■ AVAILABLE RECORDS:
----------------

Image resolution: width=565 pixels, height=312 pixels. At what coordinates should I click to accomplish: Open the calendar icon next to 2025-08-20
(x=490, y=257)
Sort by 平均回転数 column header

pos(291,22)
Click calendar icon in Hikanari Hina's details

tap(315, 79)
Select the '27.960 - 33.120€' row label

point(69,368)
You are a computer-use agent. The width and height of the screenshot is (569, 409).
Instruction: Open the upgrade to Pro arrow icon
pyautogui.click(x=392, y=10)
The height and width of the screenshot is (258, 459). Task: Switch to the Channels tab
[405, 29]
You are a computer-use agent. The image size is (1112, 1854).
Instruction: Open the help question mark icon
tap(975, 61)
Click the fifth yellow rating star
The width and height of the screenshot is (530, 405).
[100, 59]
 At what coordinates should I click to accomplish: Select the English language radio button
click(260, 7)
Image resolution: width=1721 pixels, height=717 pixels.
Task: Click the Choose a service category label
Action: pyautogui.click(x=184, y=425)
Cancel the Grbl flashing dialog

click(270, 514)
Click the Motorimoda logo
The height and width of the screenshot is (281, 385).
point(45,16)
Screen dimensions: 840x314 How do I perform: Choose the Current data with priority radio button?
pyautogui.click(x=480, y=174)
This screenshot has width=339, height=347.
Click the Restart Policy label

----------------

■ WHAT IS REQUIRED: Once a line of the records is found to contain "agent", copy it out.

■ YOUR SOLUTION:
You are a computer-use agent. The width and height of the screenshot is (569, 409).
You are a computer-use agent. The image size is (1112, 1854).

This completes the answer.